Amstrad Action


Slaine

Author: The Pilgrim
Publisher: Martech
Machine: Amstrad CPC464

 
Published in Amstrad Action #28

Slaine

This is a very attractive game indeed, with an unusual display, excellent graphics, and a very original gameplay system. It's also rather frustrating to play, has limited command options, and will almost certainly not appeal to people used to traditional adventuring.

Slaine is the excellent Celtic warrior-king featured in 2000AD. Although not as well-known as Judge Dredd, the strip he features in is very original in conception with superb artwork and very strong storylines. It's certainly one of my favourite 2000AD features, so naturally I was keen to see what Martech had come up with.

Certainly the originality of the programming and the quality of the graphics both do justice to their source of inspiration. The screen is divided into three main areas, a small text window, an options window across which the various command options scroll rapidly; and a graphics display area where cameo shots of your location, your companion Ukko, your possessions, and sometimes other characters are attractively windowed.

Slaine

The problem with the game is two-fold: limited options and poor control. The limitation of options is not in itself so serious - we've become used to this in games like Heavy On The Magik - but if you do limit the player's scope than you have to give him something in return, either greater playability, arcade action, or tremendous game size. Slaine offers only pretty graphics.

This on its own wouldn't be too bad, but then there's the problem of control. The software designers claim that the options scrolling oh-so-rapidly across the window are representing various alternatives flitting through Slaine's (apparently very limited) imagination. To act on any of these, whether it be to examine, to attack, or simply to move involves moving a severed-hand icon (striking but difficult to position accurately) over the required option and "clicking" on it before it disappears again. It takes you about an hour before you're really adept at doing this, but by this stage you've also started wondering why on earth they bothered to introduce such a clumsy control method.

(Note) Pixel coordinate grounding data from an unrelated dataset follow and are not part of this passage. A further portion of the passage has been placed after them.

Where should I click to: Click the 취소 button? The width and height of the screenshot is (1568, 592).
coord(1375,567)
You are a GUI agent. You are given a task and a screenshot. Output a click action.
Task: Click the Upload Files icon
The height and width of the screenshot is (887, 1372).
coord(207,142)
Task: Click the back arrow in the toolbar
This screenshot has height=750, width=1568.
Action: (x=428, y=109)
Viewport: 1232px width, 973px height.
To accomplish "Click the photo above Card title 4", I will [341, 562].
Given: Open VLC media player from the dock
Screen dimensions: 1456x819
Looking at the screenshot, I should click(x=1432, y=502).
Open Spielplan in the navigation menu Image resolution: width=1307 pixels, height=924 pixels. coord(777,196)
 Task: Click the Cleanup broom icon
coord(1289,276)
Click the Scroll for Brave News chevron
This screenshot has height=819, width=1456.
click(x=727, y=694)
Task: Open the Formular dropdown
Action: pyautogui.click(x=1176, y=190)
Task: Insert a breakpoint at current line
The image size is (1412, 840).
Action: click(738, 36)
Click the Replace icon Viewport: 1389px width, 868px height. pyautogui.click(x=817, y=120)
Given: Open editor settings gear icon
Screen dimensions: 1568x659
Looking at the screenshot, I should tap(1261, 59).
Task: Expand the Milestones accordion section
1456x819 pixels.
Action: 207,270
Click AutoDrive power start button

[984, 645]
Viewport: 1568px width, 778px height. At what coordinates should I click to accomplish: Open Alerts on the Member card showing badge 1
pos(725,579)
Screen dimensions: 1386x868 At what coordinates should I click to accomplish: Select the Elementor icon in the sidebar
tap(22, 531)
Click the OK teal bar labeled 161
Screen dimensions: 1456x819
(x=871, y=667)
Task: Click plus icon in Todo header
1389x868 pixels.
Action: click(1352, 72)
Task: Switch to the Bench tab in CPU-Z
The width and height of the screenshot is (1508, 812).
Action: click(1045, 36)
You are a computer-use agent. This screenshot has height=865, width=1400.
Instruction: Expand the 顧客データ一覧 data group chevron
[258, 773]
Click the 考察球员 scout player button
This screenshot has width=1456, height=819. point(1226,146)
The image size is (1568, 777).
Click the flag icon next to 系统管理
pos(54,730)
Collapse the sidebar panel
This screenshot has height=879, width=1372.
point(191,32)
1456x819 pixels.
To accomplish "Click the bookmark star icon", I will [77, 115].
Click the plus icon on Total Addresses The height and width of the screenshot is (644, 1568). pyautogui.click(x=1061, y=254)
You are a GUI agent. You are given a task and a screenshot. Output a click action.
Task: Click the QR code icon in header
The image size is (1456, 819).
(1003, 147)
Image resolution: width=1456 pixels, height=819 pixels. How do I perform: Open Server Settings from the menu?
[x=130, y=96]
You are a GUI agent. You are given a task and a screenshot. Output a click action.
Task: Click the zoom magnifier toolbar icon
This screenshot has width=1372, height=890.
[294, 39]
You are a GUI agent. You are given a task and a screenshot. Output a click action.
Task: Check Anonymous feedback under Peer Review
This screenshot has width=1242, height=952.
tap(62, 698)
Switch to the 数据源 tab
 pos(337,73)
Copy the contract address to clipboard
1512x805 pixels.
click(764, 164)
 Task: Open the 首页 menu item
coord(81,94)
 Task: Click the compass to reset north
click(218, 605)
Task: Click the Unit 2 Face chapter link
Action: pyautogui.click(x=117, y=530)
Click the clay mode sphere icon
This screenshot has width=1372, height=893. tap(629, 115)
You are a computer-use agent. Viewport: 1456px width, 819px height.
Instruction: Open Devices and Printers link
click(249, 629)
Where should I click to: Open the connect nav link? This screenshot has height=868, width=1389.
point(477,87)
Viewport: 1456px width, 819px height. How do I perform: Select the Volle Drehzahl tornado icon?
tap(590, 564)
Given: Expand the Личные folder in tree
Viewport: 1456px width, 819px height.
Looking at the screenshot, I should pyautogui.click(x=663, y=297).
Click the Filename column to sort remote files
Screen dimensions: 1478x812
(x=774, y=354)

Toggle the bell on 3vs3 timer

The truth is that, underneath the complex (and admittedly very attractive) exterior, lies a game that is difficult to control and is, at heart, a fairly simple search and destroy scenario. If you've got the patience to overcome initial frustration, it should keep you busy for quite a while, but don't expect too much - the combat is pretty uninteresting, the character interaction extremely crude, and the command options limited. At ten quid on tape it's not exactly cheap either. A Christmas present to keep you occupied, no doubt, but I'm not sure that it makes for a deeply satisfying New Year.